Doch ob ihre Schule, das Sebastian-Münster-Gymnasium (SMG) in Ingelheim, die Prüfungen durchführt, war auch am Freitag – fünf Tage vor dem ersten Prüfungstag – unklar. Für Jana und weitere 131 Abiturient:innen am SMG ist die Unsicherheit nervenaufreibend: „Man möchte es endlich rumhaben.“
Freude auf Prüfungen
Am Samstag dann Erleichterung: Auf der Schulwebsite informiert Schulleiter Michael Frings, die Prüfungen durchführen zu wollen. Doch ob die Abiturient:innen wie geplant am 27. März ihre Abiturzeugnisse erhalten, kann Frings nicht garantieren. Zwar sei an der Schule bisher noch kein Corona-Fall aufgetreten, sagt Frings am Telefon. Wenn aber beispielsweise die zugeteilten Prüfer:innen erkranken und nicht mehr erscheinen können, verändere das die Prüfungssituation schon „erheblich“.
In dem Fall könne der Prüfling mitentscheiden, ob er lieber unbekannte Ersatzprüfer:innen haben – oder die Prüfung verschieben möchte. Dass sich jemand mit Corona infiziert, sei schließlich nicht ausgeschlossen. In den Nachbarorten Bingen, Büdesheim und Bad Kreuznach mussten vergangene Woche deshalb Schulen schließen.

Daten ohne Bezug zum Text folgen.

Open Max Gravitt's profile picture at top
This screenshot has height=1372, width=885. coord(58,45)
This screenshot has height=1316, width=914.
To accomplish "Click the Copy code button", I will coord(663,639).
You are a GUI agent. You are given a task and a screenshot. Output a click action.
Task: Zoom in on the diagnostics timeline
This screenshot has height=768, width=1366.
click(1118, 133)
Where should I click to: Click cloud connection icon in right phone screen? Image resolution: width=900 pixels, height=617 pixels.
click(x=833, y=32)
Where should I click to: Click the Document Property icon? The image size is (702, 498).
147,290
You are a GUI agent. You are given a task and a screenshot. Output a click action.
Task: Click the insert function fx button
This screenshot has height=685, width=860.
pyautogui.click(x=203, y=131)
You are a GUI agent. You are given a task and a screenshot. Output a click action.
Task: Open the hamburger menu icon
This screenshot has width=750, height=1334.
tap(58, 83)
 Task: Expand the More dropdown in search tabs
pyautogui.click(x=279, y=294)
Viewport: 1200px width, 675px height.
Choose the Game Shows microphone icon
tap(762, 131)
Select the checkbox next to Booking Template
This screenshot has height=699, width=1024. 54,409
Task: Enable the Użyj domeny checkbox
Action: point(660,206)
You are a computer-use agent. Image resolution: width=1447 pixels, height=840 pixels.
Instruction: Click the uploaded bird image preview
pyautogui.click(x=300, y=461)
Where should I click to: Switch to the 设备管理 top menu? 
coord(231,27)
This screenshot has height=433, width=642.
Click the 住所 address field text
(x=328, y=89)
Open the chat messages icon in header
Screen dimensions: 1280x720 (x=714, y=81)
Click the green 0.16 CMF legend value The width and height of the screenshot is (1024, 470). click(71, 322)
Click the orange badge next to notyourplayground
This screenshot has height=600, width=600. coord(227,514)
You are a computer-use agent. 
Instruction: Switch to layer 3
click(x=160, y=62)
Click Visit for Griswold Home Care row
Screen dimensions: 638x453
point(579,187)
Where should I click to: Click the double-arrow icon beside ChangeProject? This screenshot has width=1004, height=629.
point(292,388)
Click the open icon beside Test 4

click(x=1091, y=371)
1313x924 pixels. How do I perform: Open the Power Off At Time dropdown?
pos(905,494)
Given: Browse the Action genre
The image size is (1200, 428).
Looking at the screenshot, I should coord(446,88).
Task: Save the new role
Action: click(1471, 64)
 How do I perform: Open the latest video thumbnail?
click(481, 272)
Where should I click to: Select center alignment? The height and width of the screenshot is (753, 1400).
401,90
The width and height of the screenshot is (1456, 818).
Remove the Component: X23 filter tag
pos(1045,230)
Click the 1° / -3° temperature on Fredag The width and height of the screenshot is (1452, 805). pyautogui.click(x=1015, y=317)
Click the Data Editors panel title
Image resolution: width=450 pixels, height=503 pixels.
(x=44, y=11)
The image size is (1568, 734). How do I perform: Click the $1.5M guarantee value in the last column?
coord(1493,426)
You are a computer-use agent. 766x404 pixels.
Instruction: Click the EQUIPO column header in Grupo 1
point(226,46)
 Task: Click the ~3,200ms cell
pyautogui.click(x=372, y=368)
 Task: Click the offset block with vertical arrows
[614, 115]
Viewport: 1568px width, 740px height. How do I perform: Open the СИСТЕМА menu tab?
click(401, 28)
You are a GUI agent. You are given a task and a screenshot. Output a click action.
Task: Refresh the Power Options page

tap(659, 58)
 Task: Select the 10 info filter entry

Wie die Situation im April und Mai aussehen wird, wenn auch im Rest des Landes Abiturprüfungen anstehen, ist derzeit völlig offen. Schulleiter Michael Frings wünscht auch den Abiturient:innen, die die Prüfungen noch vor sich haben, dass sie gut durchkommen und anschließend keine Bewerbungsfristen verpassen. Die Stiftung für Hochschulzulassung – die frühere ZVS –, die bis 21. Juli Bewerbungen für ein Studium der Medizin, Psychologie oder eines anderen zulassungsbeschränkten Fachs entgegennimmt, bestätigte gegenüber der taz, dass sie sich um eine Lösung im Sinne der Bewerber:innen bemühen werde.
Sicher ist: Auf ein gewisses Chaos müssen sich die Hochschulen einstellen, wenn im kommenden Wintersemester wieder eine halbe Million „Erstis“ das Studium beginnen.